Além de Ramon Gidalte e do vice Marquinho da Vaca Mecânica, também é acusada a secretária municipal de Saúde, Luciana de Oliveira Freitas Garcia; e o ex-secretário Daniel Saint Clair de Morais, além da Associação de Proteção à Maternidade e à Infância.

A 2ª Promotoria de Justiça de Tutela Coletiva do Núcleo Macaé, entrou nesta segunda-feira (16), com uma ação civil pública contra o prefeito de Casimiro de Abreu, Ramon Gidalte (PL); o vice-prefeito, Marquinho da Vaca Mecânica (Republicanos); a secretária municipal de Saúde, Luciana de Oliveira Freitas Garcia; e o ex-secretário da mesma pasta Daniel Saint Clair de Morais, além da Associação de Proteção à Maternidade e à Infância de Mutuipe. Todos são acusados de improbidade administrativa.

De acordo com o MPRJ, a Prefeitura de Casimiro de Abreu firmou um contrato emergencial com a associação, com dispensa de licitação, por mais de R$ 45 milhões para prestar serviços ao Hospital Municipal Ângela Maria Simões Menezes e à Unidade de Pronto Atendimento Hospitalar, em substituição à Organização Social Santa Casa de Misericórdia de Oliveira dos Campinhos, anteriormente contratada.

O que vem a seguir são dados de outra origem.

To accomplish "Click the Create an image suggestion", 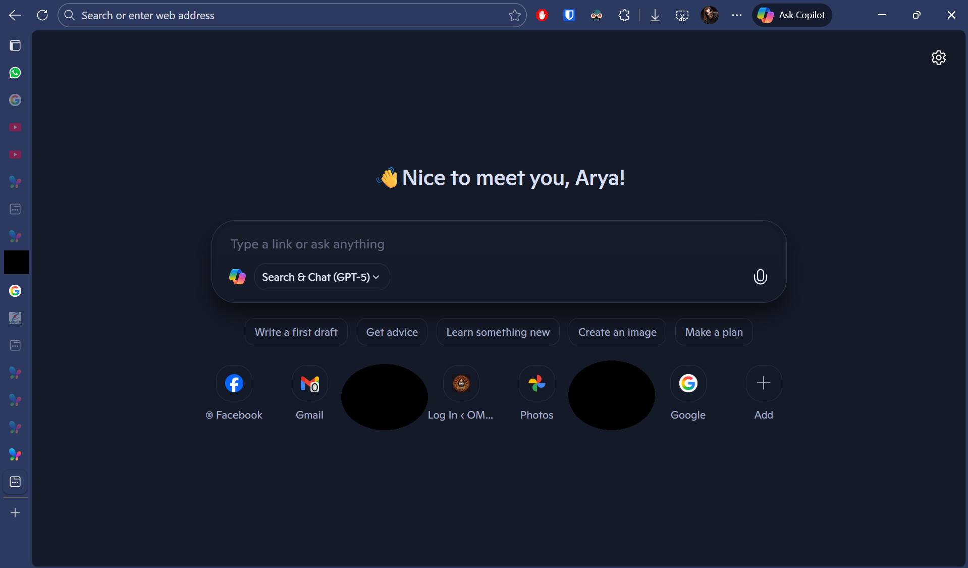I will 617,332.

“A contratação fora baseada em situação emergencial existente em decorrência da falta de planejamento dos gestores do serviço que, ao perceberem a ocorrência de irregularidades na contratação anterior, deixaram de promover as medidas necessárias e adequadas à instauração de licitação, bem como diante da rescisão contratual unilateral feita às pressas, com aviso prévio exíguo, restando evidente que a situação emergencial foi forjada com o fito de afastar o dever constitucional e legal de licitar”, diz trecho da ação.

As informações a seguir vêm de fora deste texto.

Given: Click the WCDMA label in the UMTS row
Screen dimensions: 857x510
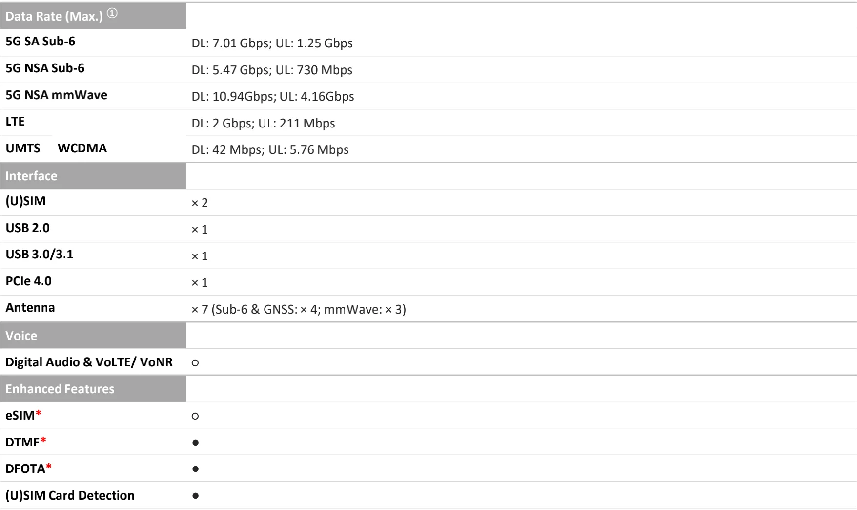Looking at the screenshot, I should [82, 149].
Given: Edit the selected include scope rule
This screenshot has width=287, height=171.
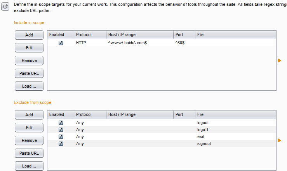Looking at the screenshot, I should (29, 48).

Em março, a 2ª Promotoria já havia entrado com ação de execução, em razão da violação de compromissos assumidos em Termo de Ajustamento de Conduta (TAC) firmado em outubro de 2023. Na ação, a promotoria requereu à Justiça a condenação do prefeito ao pagamento de perdas e danos no valor integral do contrato que foi celebrado – R$ 45 milhões.